[Records to process]
::::::::

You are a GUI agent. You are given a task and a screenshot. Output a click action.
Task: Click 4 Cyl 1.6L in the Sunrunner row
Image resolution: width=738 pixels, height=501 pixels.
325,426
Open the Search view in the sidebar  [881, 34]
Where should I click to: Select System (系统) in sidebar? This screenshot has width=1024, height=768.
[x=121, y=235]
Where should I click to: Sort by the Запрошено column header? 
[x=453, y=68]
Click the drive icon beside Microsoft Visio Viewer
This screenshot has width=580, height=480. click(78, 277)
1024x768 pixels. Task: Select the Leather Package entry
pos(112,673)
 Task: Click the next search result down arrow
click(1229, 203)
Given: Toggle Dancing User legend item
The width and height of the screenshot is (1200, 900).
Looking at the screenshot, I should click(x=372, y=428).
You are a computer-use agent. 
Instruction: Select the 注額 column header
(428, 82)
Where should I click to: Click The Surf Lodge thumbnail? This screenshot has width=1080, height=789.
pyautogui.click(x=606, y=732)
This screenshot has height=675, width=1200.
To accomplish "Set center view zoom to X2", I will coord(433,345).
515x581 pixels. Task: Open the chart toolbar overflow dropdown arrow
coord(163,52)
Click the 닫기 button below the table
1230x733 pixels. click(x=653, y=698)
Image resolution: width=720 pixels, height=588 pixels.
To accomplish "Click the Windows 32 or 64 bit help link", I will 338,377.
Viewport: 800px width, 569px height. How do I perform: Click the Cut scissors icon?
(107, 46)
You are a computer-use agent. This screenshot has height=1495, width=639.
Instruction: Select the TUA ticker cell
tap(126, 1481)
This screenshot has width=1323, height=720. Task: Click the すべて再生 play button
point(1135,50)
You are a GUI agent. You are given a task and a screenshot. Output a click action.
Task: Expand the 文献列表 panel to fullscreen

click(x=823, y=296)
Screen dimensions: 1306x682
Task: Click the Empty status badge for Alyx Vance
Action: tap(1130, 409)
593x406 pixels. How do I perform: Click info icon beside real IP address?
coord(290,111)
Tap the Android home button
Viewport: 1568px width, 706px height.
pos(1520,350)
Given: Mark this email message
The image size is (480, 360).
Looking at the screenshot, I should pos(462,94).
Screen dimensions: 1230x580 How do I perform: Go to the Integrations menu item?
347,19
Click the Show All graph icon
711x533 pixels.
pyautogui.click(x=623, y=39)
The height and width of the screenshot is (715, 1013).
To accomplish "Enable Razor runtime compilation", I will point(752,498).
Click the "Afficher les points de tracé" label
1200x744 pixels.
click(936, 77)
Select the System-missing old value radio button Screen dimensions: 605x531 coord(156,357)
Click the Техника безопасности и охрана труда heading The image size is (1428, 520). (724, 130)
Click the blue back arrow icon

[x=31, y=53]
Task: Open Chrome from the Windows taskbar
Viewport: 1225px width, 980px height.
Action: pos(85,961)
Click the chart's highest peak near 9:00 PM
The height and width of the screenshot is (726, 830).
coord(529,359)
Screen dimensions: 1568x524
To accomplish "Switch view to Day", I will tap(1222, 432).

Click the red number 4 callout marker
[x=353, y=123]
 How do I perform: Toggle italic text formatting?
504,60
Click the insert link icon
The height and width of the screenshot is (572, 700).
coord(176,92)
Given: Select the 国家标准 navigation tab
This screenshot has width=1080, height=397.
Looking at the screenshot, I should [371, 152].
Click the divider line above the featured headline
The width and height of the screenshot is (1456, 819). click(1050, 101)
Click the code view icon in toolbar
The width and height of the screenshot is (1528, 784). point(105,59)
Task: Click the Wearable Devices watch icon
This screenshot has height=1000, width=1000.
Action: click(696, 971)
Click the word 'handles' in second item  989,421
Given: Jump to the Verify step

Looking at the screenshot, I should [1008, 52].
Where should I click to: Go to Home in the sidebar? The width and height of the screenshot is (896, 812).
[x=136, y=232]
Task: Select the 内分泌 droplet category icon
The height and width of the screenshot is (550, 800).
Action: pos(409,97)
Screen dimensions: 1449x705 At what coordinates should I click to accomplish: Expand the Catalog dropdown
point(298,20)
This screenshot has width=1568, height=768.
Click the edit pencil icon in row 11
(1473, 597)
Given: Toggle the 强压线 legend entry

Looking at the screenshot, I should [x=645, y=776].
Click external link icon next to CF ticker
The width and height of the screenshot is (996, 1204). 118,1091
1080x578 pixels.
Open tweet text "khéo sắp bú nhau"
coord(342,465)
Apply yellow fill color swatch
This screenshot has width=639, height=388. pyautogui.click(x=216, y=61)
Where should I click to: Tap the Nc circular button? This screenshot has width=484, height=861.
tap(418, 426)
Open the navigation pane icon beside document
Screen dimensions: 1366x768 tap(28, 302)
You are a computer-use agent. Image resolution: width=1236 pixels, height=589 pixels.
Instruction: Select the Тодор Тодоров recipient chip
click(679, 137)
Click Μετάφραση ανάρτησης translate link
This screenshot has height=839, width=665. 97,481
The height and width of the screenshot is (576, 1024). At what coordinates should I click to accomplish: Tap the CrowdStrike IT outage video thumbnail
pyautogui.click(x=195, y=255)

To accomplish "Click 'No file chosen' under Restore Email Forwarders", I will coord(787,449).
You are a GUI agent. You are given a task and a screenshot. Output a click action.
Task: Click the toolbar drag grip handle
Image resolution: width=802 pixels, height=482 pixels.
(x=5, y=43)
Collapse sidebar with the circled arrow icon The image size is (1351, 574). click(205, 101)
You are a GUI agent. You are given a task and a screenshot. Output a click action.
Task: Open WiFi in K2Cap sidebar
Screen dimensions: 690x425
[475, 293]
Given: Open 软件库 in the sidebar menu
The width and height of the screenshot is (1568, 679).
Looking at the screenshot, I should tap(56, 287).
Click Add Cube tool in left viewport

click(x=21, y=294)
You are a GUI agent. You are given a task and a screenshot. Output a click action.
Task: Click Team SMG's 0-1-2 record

::::::::

[Directions for this task] Return each entry from the material above exactly as it appears.

[Output of the task]
You are a GUI agent. You are given a task and a screenshot. Output a click action.
Task: Click 4 Cyl 1.6L in the Sunrunner row
Image resolution: width=738 pixels, height=501 pixels.
325,426
Open the Search view in the sidebar  [881, 34]
Where should I click to: Select System (系统) in sidebar? This screenshot has width=1024, height=768.
[x=121, y=235]
Where should I click to: Sort by the Запрошено column header? 
[x=453, y=68]
Click the drive icon beside Microsoft Visio Viewer
This screenshot has width=580, height=480. click(78, 277)
1024x768 pixels. Task: Select the Leather Package entry
pos(112,673)
 Task: Click the next search result down arrow
click(1229, 203)
Given: Toggle Dancing User legend item
The width and height of the screenshot is (1200, 900).
Looking at the screenshot, I should click(x=372, y=428).
You are a computer-use agent. 
Instruction: Select the 注額 column header
(428, 82)
Where should I click to: Click The Surf Lodge thumbnail? This screenshot has width=1080, height=789.
pyautogui.click(x=606, y=732)
This screenshot has height=675, width=1200.
To accomplish "Set center view zoom to X2", I will coord(433,345).
515x581 pixels. Task: Open the chart toolbar overflow dropdown arrow
coord(163,52)
Click the 닫기 button below the table
1230x733 pixels. click(x=653, y=698)
Image resolution: width=720 pixels, height=588 pixels.
To accomplish "Click the Windows 32 or 64 bit help link", I will 338,377.
Viewport: 800px width, 569px height. How do I perform: Click the Cut scissors icon?
(107, 46)
You are a computer-use agent. This screenshot has height=1495, width=639.
Instruction: Select the TUA ticker cell
tap(126, 1481)
This screenshot has width=1323, height=720. Task: Click the すべて再生 play button
point(1135,50)
You are a GUI agent. You are given a task and a screenshot. Output a click action.
Task: Expand the 文献列表 panel to fullscreen

click(x=823, y=296)
Screen dimensions: 1306x682
Task: Click the Empty status badge for Alyx Vance
Action: tap(1130, 409)
593x406 pixels. How do I perform: Click info icon beside real IP address?
coord(290,111)
Tap the Android home button
Viewport: 1568px width, 706px height.
pos(1520,350)
Given: Mark this email message
The image size is (480, 360).
Looking at the screenshot, I should pos(462,94).
Screen dimensions: 1230x580 How do I perform: Go to the Integrations menu item?
347,19
Click the Show All graph icon
711x533 pixels.
pyautogui.click(x=623, y=39)
The height and width of the screenshot is (715, 1013).
To accomplish "Enable Razor runtime compilation", I will point(752,498).
Click the "Afficher les points de tracé" label
1200x744 pixels.
click(936, 77)
Select the System-missing old value radio button Screen dimensions: 605x531 coord(156,357)
Click the Техника безопасности и охрана труда heading The image size is (1428, 520). (724, 130)
Click the blue back arrow icon

[x=31, y=53]
Task: Open Chrome from the Windows taskbar
Viewport: 1225px width, 980px height.
Action: pos(85,961)
Click the chart's highest peak near 9:00 PM
The height and width of the screenshot is (726, 830).
coord(529,359)
Screen dimensions: 1568x524
To accomplish "Switch view to Day", I will tap(1222, 432).

Click the red number 4 callout marker
[x=353, y=123]
 How do I perform: Toggle italic text formatting?
504,60
Click the insert link icon
The height and width of the screenshot is (572, 700).
coord(176,92)
Given: Select the 国家标准 navigation tab
This screenshot has width=1080, height=397.
Looking at the screenshot, I should [371, 152].
Click the divider line above the featured headline
The width and height of the screenshot is (1456, 819). click(1050, 101)
Click the code view icon in toolbar
The width and height of the screenshot is (1528, 784). point(105,59)
Task: Click the Wearable Devices watch icon
This screenshot has height=1000, width=1000.
Action: click(696, 971)
Click the word 'handles' in second item  989,421
Given: Jump to the Verify step

Looking at the screenshot, I should [1008, 52].
Where should I click to: Go to Home in the sidebar? The width and height of the screenshot is (896, 812).
[x=136, y=232]
Task: Select the 内分泌 droplet category icon
The height and width of the screenshot is (550, 800).
Action: pos(409,97)
Screen dimensions: 1449x705 At what coordinates should I click to accomplish: Expand the Catalog dropdown
point(298,20)
This screenshot has width=1568, height=768.
Click the edit pencil icon in row 11
(1473, 597)
Given: Toggle the 强压线 legend entry

Looking at the screenshot, I should [x=645, y=776].
Click external link icon next to CF ticker
The width and height of the screenshot is (996, 1204). 118,1091
1080x578 pixels.
Open tweet text "khéo sắp bú nhau"
coord(342,465)
Apply yellow fill color swatch
This screenshot has width=639, height=388. pyautogui.click(x=216, y=61)
Where should I click to: Tap the Nc circular button? This screenshot has width=484, height=861.
tap(418, 426)
Open the navigation pane icon beside document
Screen dimensions: 1366x768 tap(28, 302)
You are a computer-use agent. Image resolution: width=1236 pixels, height=589 pixels.
Instruction: Select the Тодор Тодоров recipient chip
click(679, 137)
Click Μετάφραση ανάρτησης translate link
This screenshot has height=839, width=665. 97,481
The height and width of the screenshot is (576, 1024). At what coordinates should I click to accomplish: Tap the CrowdStrike IT outage video thumbnail
pyautogui.click(x=195, y=255)

To accomplish "Click 'No file chosen' under Restore Email Forwarders", I will coord(787,449).
You are a GUI agent. You are given a task and a screenshot. Output a click action.
Task: Click the toolbar drag grip handle
Image resolution: width=802 pixels, height=482 pixels.
(x=5, y=43)
Collapse sidebar with the circled arrow icon The image size is (1351, 574). click(205, 101)
You are a GUI agent. You are given a task and a screenshot. Output a click action.
Task: Open WiFi in K2Cap sidebar
Screen dimensions: 690x425
[475, 293]
Given: Open 软件库 in the sidebar menu
The width and height of the screenshot is (1568, 679).
Looking at the screenshot, I should tap(56, 287).
Click Add Cube tool in left viewport

click(x=21, y=294)
You are a GUI agent. You are given a task and a screenshot. Output a click action.
Task: Click Team SMG's 0-1-2 record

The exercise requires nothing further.